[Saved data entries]
################
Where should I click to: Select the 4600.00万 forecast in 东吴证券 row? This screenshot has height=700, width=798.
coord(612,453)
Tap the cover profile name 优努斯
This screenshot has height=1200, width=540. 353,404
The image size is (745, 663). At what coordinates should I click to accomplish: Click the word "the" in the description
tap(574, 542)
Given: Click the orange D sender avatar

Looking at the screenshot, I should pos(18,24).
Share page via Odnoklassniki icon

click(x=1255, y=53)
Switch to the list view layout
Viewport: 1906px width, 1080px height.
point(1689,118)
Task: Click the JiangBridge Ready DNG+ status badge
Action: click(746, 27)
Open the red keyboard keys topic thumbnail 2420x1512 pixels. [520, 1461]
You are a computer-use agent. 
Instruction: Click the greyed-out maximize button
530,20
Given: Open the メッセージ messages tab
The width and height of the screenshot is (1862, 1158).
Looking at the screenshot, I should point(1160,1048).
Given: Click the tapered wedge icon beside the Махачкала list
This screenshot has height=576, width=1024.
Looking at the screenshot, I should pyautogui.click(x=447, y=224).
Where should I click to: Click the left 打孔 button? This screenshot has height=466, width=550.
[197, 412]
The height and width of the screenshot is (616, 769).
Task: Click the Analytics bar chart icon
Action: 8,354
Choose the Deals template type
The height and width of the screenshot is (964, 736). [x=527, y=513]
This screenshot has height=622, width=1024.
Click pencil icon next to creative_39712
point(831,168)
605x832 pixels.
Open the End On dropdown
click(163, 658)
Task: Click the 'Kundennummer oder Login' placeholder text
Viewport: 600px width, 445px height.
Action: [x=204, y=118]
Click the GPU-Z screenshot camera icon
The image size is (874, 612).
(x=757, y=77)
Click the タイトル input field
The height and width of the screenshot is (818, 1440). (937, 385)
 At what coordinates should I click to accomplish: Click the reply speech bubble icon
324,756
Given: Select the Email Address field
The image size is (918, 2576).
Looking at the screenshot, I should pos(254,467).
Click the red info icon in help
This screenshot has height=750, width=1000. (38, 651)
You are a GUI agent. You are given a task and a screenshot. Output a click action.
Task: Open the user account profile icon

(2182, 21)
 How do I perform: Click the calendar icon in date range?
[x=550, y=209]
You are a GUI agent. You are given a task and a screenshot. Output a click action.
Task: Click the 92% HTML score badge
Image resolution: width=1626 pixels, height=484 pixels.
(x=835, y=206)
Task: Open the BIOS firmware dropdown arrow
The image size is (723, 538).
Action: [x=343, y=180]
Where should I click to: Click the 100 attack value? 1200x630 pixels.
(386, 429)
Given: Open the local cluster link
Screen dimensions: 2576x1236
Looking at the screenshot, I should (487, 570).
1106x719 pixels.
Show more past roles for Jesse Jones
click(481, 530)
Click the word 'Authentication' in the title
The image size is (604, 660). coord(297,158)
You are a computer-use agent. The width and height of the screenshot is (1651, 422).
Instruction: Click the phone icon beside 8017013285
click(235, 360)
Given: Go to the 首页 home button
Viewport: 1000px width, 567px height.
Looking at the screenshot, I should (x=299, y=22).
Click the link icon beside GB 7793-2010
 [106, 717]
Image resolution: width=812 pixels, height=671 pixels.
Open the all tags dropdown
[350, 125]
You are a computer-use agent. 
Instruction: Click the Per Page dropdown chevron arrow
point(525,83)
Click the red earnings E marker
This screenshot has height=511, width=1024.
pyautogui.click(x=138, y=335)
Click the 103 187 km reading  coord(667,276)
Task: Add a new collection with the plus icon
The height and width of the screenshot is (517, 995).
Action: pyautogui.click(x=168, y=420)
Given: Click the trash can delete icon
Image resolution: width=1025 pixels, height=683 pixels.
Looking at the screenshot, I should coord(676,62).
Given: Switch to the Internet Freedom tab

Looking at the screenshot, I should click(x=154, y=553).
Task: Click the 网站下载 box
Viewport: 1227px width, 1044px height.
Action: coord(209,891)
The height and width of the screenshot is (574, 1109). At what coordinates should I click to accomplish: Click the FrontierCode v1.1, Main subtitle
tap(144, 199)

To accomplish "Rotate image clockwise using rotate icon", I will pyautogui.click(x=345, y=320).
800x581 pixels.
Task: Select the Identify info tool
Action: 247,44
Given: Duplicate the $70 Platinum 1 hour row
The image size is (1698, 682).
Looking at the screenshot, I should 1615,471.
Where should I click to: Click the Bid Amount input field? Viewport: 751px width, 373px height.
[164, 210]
################
[Stated problem]: Present every line of the records above as a numbered list, skipping any blank lines.

[Worked solution]:
1. Where should I click to: Select the 4600.00万 forecast in 东吴证券 row? This screenshot has height=700, width=798.
2. coord(612,453)
3. Tap the cover profile name 优努斯
4. This screenshot has height=1200, width=540. 353,404
5. The image size is (745, 663). At what coordinates should I click to accomplish: Click the word "the" in the description
6. tap(574, 542)
7. Given: Click the orange D sender avatar
8. Looking at the screenshot, I should pos(18,24).
9. Share page via Odnoklassniki icon
10. click(x=1255, y=53)
11. Switch to the list view layout
12. Viewport: 1906px width, 1080px height.
13. point(1689,118)
14. Task: Click the JiangBridge Ready DNG+ status badge
15. Action: click(746, 27)
16. Open the red keyboard keys topic thumbnail 2420x1512 pixels. [520, 1461]
17. You are a computer-use agent. 
18. Instruction: Click the greyed-out maximize button
19. 530,20
20. Given: Open the メッセージ messages tab
21. The width and height of the screenshot is (1862, 1158).
22. Looking at the screenshot, I should point(1160,1048).
23. Given: Click the tapered wedge icon beside the Махачкала list
24. This screenshot has height=576, width=1024.
25. Looking at the screenshot, I should pyautogui.click(x=447, y=224).
26. Where should I click to: Click the left 打孔 button? This screenshot has height=466, width=550.
27. [197, 412]
28. The height and width of the screenshot is (616, 769).
29. Task: Click the Analytics bar chart icon
30. Action: 8,354
31. Choose the Deals template type
32. The height and width of the screenshot is (964, 736). [x=527, y=513]
33. This screenshot has height=622, width=1024.
34. Click pencil icon next to creative_39712
35. point(831,168)
36. 605x832 pixels.
37. Open the End On dropdown
38. click(163, 658)
39. Task: Click the 'Kundennummer oder Login' placeholder text
40. Viewport: 600px width, 445px height.
41. Action: [x=204, y=118]
42. Click the GPU-Z screenshot camera icon
43. The image size is (874, 612).
44. (x=757, y=77)
45. Click the タイトル input field
46. The height and width of the screenshot is (818, 1440). (937, 385)
47.  At what coordinates should I click to accomplish: Click the reply speech bubble icon
48. 324,756
49. Given: Select the Email Address field
50. The image size is (918, 2576).
51. Looking at the screenshot, I should pos(254,467).
52. Click the red info icon in help
53. This screenshot has height=750, width=1000. (38, 651)
54. You are a GUI agent. You are given a task and a screenshot. Output a click action.
55. Task: Open the user account profile icon
56. (2182, 21)
57.  How do I perform: Click the calendar icon in date range?
58. [x=550, y=209]
59. You are a GUI agent. You are given a task and a screenshot. Output a click action.
60. Task: Click the 92% HTML score badge
61. Image resolution: width=1626 pixels, height=484 pixels.
62. (x=835, y=206)
63. Task: Open the BIOS firmware dropdown arrow
64. The image size is (723, 538).
65. Action: [x=343, y=180]
66. Where should I click to: Click the 100 attack value? 1200x630 pixels.
67. (386, 429)
68. Given: Open the local cluster link
69. Screen dimensions: 2576x1236
70. Looking at the screenshot, I should (487, 570).
71. 1106x719 pixels.
72. Show more past roles for Jesse Jones
73. click(481, 530)
74. Click the word 'Authentication' in the title
75. The image size is (604, 660). coord(297,158)
76. You are a computer-use agent. The width and height of the screenshot is (1651, 422).
77. Instruction: Click the phone icon beside 8017013285
78. click(235, 360)
79. Given: Go to the 首页 home button
80. Viewport: 1000px width, 567px height.
81. Looking at the screenshot, I should (x=299, y=22).
82. Click the link icon beside GB 7793-2010
83.  [106, 717]
84. Image resolution: width=812 pixels, height=671 pixels.
85. Open the all tags dropdown
86. [350, 125]
87. You are a computer-use agent. 
88. Instruction: Click the Per Page dropdown chevron arrow
89. point(525,83)
90. Click the red earnings E marker
91. This screenshot has height=511, width=1024.
92. pyautogui.click(x=138, y=335)
93. Click the 103 187 km reading  coord(667,276)
94. Task: Add a new collection with the plus icon
95. The height and width of the screenshot is (517, 995).
96. Action: pyautogui.click(x=168, y=420)
97. Given: Click the trash can delete icon
98. Image resolution: width=1025 pixels, height=683 pixels.
99. Looking at the screenshot, I should coord(676,62).
100. Given: Switch to the Internet Freedom tab
101. Looking at the screenshot, I should click(x=154, y=553).
102. Task: Click the 网站下载 box
103. Viewport: 1227px width, 1044px height.
104. Action: coord(209,891)
105. The height and width of the screenshot is (574, 1109). At what coordinates should I click to accomplish: Click the FrontierCode v1.1, Main subtitle
106. tap(144, 199)
107. To accomplish "Rotate image clockwise using rotate icon", I will pyautogui.click(x=345, y=320).
108. 800x581 pixels.
109. Task: Select the Identify info tool
110. Action: 247,44
111. Given: Duplicate the $70 Platinum 1 hour row
112. The image size is (1698, 682).
113. Looking at the screenshot, I should 1615,471.
114. Where should I click to: Click the Bid Amount input field? Viewport: 751px width, 373px height.
115. [164, 210]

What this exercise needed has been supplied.